| Tasks and exercises |
- 1) In the bee hive removal thread, why is balloon wall construction described as bad? Answer in one to three sentences.
- 2) According to the bee hive removal thread, for how long has balloon wall construction not been used?
- 3) Carry the bee hive removal thread forward from its final post.

# bee hive removal



## joecaption (Nov 30, 2011)

Makes no since to me.
If it's sealed up how they going to get in?
Did you figure out where they where getting in?
Just a guess, old house with balloon wall construction, lap siding with no sheathing under it?


----------



## PaulBob (Dec 5, 2008)

joecaption said:


> Makes no since to me.
> If it's sealed up how they going to get in?
> Did you figure out where they where getting in?
> Just a guess, old house with balloon wall construction, lap siding with no sheathing under it?


Would you please educate me on balloon wall construction? Is this bad? and why is it bad?
This is not a "loaded question".. I never even heard the term before and had to google it to see what was going on.


----------



## joecaption (Nov 30, 2011)

And what did you find when you Goggled it?
Huge fire hazard, walls are open from the crawl space or basement all the way to the attic.
Has not been used for at least 50 or 60 years.


----------



## nanuk (Aug 14, 2011)

Unless there are members of the original colony that escaped, insects of the same species -in general- will not "recycle" nests. To the contrary; the presence of a nest is a clear message to stay away.

As to what else might find this nest interesting (mold, ants...), I don't know.


----------



## PaulBob (Dec 5, 2008)

joecaption said:


> And what did you find when you Goggled it?
> Huge fire hazard, walls are open from the crawl space or basement all the way to the attic.
> Has not been used for at least 50 or 60 years.


I only viewed the construction details and how it differed from normal modern stuff..

Thanks for the update.. I was just curious.


----------



## nanuk (Aug 14, 2011)

PaulBob said:


> I only viewed the construction details and how it differed from normal modern stuff..
> 
> Thanks for the update.. I was just curious.


Search "Framing Construction Wikipedia"

| Available data |
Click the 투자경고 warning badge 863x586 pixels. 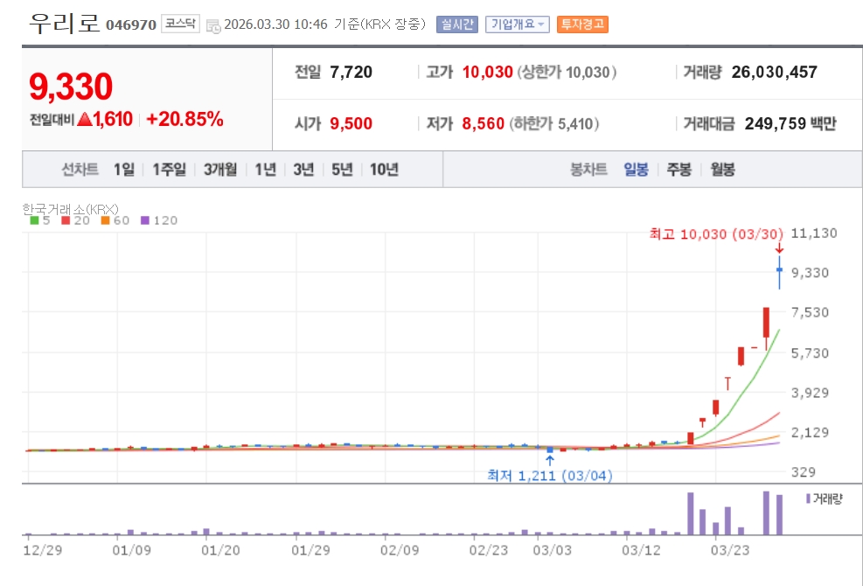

| Results for each task |
- 1) Balloon wall construction is called a huge fire hazard. The walls are open from the crawl space or basement all the way to the attic.

- 2) For at least 50 or 60 years.

- 3)
Under "Balloon Framing", see disadvantages.

This is what joe was talking about.


----------



## Stew1972 (Aug 23, 2014)

joecaption said:


> Makes no since to me.
> If it's sealed up how they going to get in?
> Did you figure out where they where getting in?
> Just a guess, old house with balloon wall construction, lap siding with no sheathing under it?


The Orkin guy said that another swarm will find a way. He specifically said that he has seen bees go from one side of the house to another just to get to a hive that was already there.

No balloon wall construction but, yes, they were getting in from under the siding. The lower half of my house is brick. That spot is sealed but like I said above...

There is a mess behind the wall from the honey dripping down. I believe there was a lot of honey, too. As soon as I touched the hive, the honey started oozing out of it. I'm worried what other problems could arise from having that mess. My wife believes the honey and everything else will just dry up. What do you guys think?


----------



## beenthere (Oct 11, 2008)

http://forsythbeekeepers.org/bee-removal-faqs/

Excerpt from link:



*Why isn't simply spraying the bees sufficient to solve the problem?*
A honey bee colony within a wall can be killed with an insecticide by the homeowner or a licensed pest control operator. However, if the bees have been in the wall for more than a few days, wax combs and honey may already be stored within the wall. The longer the colony has been there, the greater is the likelihood that large amounts comb and honey have accumulated. There may be as much as 40 pounds of honey within a wall by the end of spring. The remaining honey and wax will either attract another swarm of bees, or eventually ferment and run down the wall or ceiling, so it should be removed after the bees are killed in the best way possible. Large quantities of decaying bees may also attract carpet beetles which could, in turn, attack natural fibers materials (e.g., wool, fur, or silk) within the house.


----------



## frascati (Nov 5, 2009)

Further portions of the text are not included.